To be honest, I don’t really know why I started numbering the days of my entries when I finally came back to rice and coffee. I have thought about it repeatedly as I carefully count up the current number of calendar days since writing creation in grief. I have several theories on why I did this. Or why the counting continued to matter.
The first was that marking the passage of time somehow felt important. We live in a world where the mountaintops are widely public in a way they weren’t even a decade ago. Spend any time in any digi-verse around and you are only a few scrolls, clicks, or swipes away from “I DID THIS ONE THING AND THEN EVERYTHING WAS AMAZING!” “I TOLD MYSELF TO JUST KEEP GOING AND NOW EVERYTHING IS AMAZING!” In our culture, we don’t make a lot of space for, “You know, I tried really hard. I did my best. But everything is still kind of a mess” and “I did everything as right as I knew how, and still I failed”. We don’t have space for people stuck in The Valley for a season. I think it’s part of what encourages those feelings of intense isolation and abandonment. Who wants to post about still having a broken butt I-don’t-know-how-many-months later? Not me. (Well, okay…me, but it took me a long time to get here, so…).
So if you are in that Valley, in that broken place, time starts to lose meaning in a way. You can’t seem to get out of where you’re stuck. You can’t drop bread crumbs on the trail, because you’ve been walking for weeks in a circle that always has you sleeping in the same spot. And more than that, you don’t even feel like you can share about it, or if you did, no one would want to know. It is a really gray, unhappy place to land. But not all cultures are like ours, and not all people have only memorialized the mountaintops. In the Old Testament, in the Bible, there are tons of times when Israel raises monuments of remembering, when good and bad things happened. Usually, it was a big pile of rocks gathered from wherever they were, using whatever was around. They weren’t the elegant, neo-classical statues you see in any major western capital. They were literal. rocks. Not to impress outsiders, but to serve themselves–a “lest we forget” to the future. In a way, I think that was what numbering the days in these posts became for me–monuments. A pile of rocks. Nobody else may read it, or understand what it meant, but I would. I would know. Time has been spent and it was hard but it is not forgotten. I would remember. I would build my rock piles.

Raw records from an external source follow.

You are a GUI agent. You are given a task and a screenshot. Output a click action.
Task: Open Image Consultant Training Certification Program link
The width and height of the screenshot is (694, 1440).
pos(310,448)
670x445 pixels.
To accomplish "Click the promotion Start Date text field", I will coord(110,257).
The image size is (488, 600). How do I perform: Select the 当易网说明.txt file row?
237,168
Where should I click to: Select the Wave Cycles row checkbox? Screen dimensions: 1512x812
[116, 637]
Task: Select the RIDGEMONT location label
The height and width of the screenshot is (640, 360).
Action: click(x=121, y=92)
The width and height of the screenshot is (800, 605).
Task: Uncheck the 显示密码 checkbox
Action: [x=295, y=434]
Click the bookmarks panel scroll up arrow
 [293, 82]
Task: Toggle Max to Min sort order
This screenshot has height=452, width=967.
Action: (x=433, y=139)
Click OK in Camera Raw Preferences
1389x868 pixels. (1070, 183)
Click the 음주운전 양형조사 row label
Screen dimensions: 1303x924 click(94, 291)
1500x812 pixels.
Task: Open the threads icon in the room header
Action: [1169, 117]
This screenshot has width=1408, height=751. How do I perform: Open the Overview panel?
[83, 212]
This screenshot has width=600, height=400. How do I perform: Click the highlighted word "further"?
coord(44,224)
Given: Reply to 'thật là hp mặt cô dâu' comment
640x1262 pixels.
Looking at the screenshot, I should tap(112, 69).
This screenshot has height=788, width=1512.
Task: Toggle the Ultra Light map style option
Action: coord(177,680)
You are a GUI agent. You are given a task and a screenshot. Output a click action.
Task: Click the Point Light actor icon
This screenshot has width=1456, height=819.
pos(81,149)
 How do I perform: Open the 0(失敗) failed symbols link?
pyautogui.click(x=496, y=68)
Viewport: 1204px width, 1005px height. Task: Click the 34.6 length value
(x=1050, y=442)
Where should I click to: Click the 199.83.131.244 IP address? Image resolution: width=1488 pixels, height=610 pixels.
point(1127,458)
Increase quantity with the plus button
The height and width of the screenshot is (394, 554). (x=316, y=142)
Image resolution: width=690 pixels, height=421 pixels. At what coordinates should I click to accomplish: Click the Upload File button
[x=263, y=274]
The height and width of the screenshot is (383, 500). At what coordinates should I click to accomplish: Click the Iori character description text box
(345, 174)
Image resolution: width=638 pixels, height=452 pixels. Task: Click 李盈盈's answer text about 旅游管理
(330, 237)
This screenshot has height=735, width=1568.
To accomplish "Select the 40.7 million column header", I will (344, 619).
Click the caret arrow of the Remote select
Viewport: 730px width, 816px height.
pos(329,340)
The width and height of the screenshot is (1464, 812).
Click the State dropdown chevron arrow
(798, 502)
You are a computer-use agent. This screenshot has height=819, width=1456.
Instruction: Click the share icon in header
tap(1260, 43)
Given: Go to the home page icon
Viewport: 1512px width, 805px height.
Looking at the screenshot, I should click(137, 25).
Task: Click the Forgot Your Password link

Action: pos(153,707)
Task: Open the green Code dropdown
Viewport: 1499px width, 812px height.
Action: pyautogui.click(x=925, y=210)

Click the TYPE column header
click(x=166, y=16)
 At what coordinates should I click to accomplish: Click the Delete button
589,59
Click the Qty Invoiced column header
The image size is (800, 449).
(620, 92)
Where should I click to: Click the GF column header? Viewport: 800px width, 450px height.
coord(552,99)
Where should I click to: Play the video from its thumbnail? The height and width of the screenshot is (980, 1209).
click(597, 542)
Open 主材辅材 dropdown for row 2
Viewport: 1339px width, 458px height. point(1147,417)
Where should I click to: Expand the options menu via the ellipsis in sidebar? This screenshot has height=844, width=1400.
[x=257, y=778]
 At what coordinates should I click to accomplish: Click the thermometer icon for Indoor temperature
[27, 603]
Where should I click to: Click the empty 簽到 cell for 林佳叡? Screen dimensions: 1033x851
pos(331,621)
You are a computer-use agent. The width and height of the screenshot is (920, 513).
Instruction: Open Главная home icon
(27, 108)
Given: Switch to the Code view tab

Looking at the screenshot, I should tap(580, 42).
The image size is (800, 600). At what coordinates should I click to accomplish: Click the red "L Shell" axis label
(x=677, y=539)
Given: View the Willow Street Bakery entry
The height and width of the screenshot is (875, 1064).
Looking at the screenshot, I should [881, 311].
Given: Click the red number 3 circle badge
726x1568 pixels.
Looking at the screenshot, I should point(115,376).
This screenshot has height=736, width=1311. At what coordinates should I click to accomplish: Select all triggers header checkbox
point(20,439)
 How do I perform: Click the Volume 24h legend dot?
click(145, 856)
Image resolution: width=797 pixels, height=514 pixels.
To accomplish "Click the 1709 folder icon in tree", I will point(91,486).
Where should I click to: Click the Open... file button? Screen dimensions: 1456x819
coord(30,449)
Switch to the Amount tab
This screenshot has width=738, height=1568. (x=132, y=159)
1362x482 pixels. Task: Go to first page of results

I also think counting days was a subconscious way to prove to myself I hadn’t given up. This year, I’ve had to give up on so many things I’d planned and wanted to do–races that were now training impossibilities, projects and hobbies that now felt overwhelming rather than fun, people I was simply too exhausted to reach out to. I’ve given up on a lot. That’s hard for someone who is not, by nature, a quitter. It rankles. But in this one way–this tiny way–I haven’t given up. Not on day two. Not on day ten. I am still committed to my declaration that I was not going to molder in misery anymore–I would create through it. I would give it voice. Sure, I don’t post every day (my very ambitious initial intention), but I do not forget. I have not given up on me or the process. I am still numbering days.
So it was strange, and frankly a little unsettling, when I started this post and realized I didn’t know the number of this day. I can’t easily add to my last entry in my head. Which begs the question–do I still need to do it? Or am I past that step and I can just keep walking, trusting in progress? I mean, that is the ultimate goal, I think. To just move forward, without the crutch of remembering. It is the mark of wellness. Of wholeness.
I walked away from this for a while to think about that. If I am ready to not know the number. And the answer is, I am on Day 19. For now, I am still making my piles of rocks.